Précision impressionnante
Cela a été possible grâce à une technologie qui rend visible le monde des molécules dans leurs parties les plus intimes avec une précision impressionnante : la microscopie à force atomique (AFM). Rappelant la taille d’un microscope de table conventionnel, la technologie AFM permet des observations morphologiques de l’ordre du nanomètre sans détruire les protéines. Et en analysant les différences de taille, de structure, de forme et de schémas d’assemblage des accumulations de protéines directement dans le liquide céphalo-rachidien, l’équipe a maintenant été en mesure d’identifier un lien avec le stade de la maladie. « Alors que seules de courtes fibrilles protéiques, d’une longueur d’environ 100 nanomètres, ont été trouvées chez les personnes à un stade précoce de la maladie, des fibrilles avec des multiples de cette longueur – atteignant plusieurs micromètres – sont apparues à des stades ultérieurs de la maladie », explique le biophysicien Nirmalraj. Chez les individus en bonne santé cognitive, en revanche, aucune fibrille ou même des fibrilles plus courtes n’étaient présentes dans les échantillons de liquide céphalo-rachidien.
Vent arrière pour la technologie AFM
Après ces études pilotes avec 33 personnes, l’équipe va maintenant intensifier ses efforts pour faire correspondre les résultats recueillis en laboratoire avec les données de groupes plus larges de patients et obtenir des informations sur la nature chimique des protéines dans les fluides corporels. Récemment, Nirmalraj a reçu le soutien de la Dementia Research Synapsis Foundation Switzerland, pour faire avancer l’étude en cours sur la détection précoce de la maladie d’Alzheimer basée sur le sang.

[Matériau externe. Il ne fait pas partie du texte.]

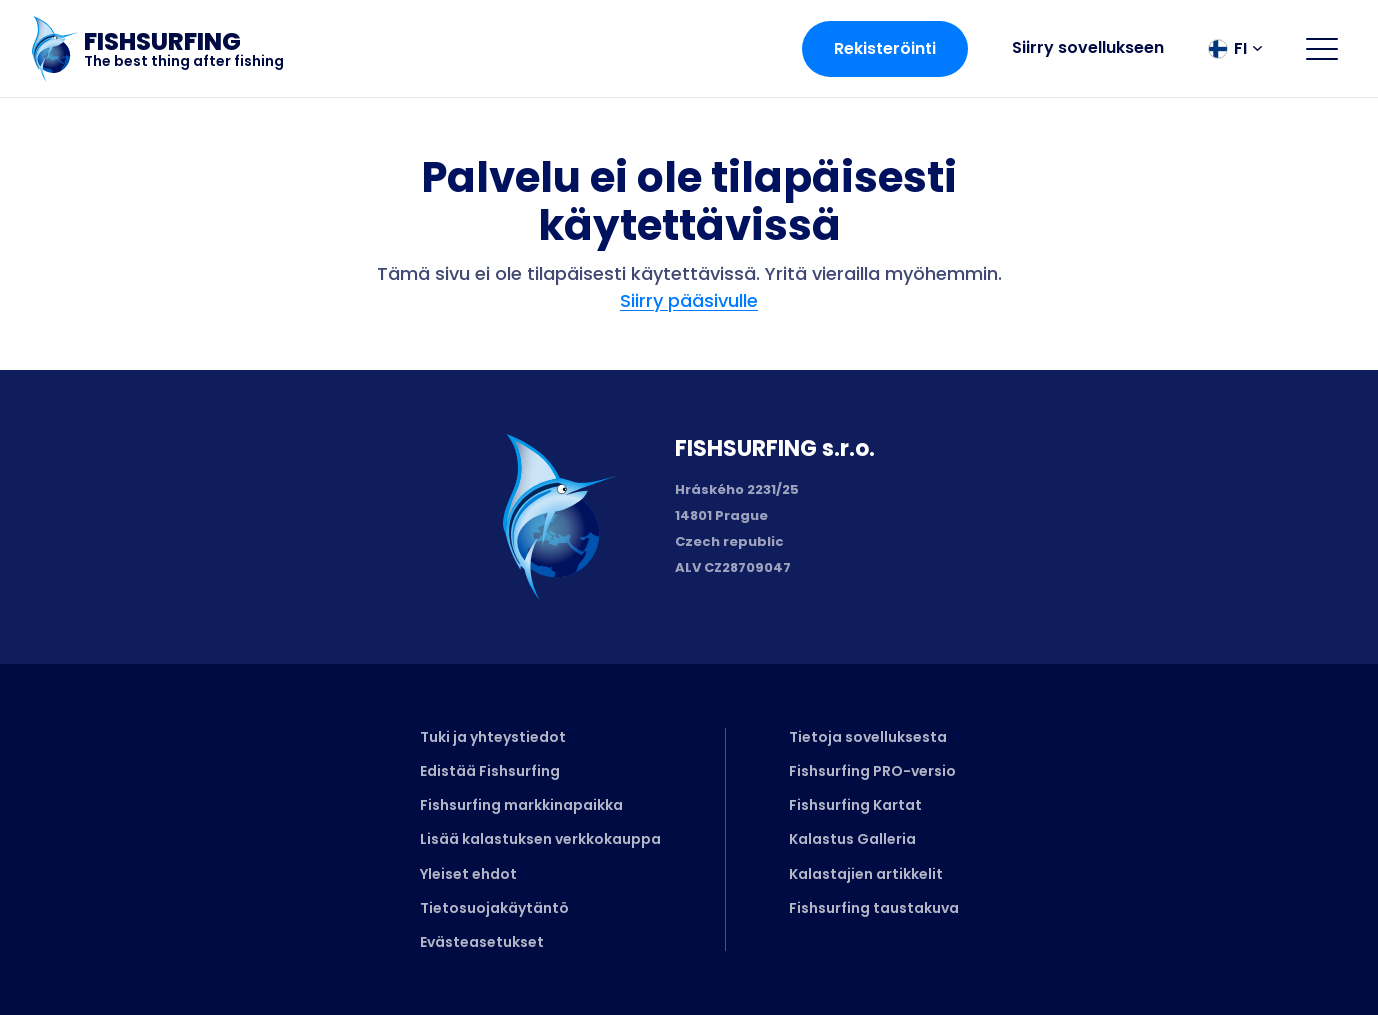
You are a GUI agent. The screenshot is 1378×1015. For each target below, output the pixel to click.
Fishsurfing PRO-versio (872, 771)
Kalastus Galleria (852, 839)
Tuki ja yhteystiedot (493, 737)
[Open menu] (1322, 49)
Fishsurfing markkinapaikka (521, 805)
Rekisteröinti (885, 48)
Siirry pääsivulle (689, 300)
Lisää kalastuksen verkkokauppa (540, 839)
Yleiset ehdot (468, 874)
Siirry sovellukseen (1088, 47)
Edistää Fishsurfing (490, 771)
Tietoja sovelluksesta (868, 737)
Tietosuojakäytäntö (494, 908)
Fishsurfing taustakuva (874, 908)
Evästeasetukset (482, 942)
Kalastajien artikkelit (866, 874)
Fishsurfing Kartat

« La technologie AFM a le potentiel de compléter les tests de biomarqueurs conventionnels et d’améliorer la détection précoce de la maladie d’Alzheimer », est convaincu Nirmalraj. En effet, alors que les tests de biomarqueurs indiquent les niveaux de protéines, la technologie AFM peut fournir des informations sur les différences morphologiques dans les agrégats de protéines, ce qui reflète la progression de la maladie, a-t-il déclaré. De plus, il sera possible de mieux comprendre le processus de la maladie afin de jeter les bases de nouveaux médicaments plus efficaces.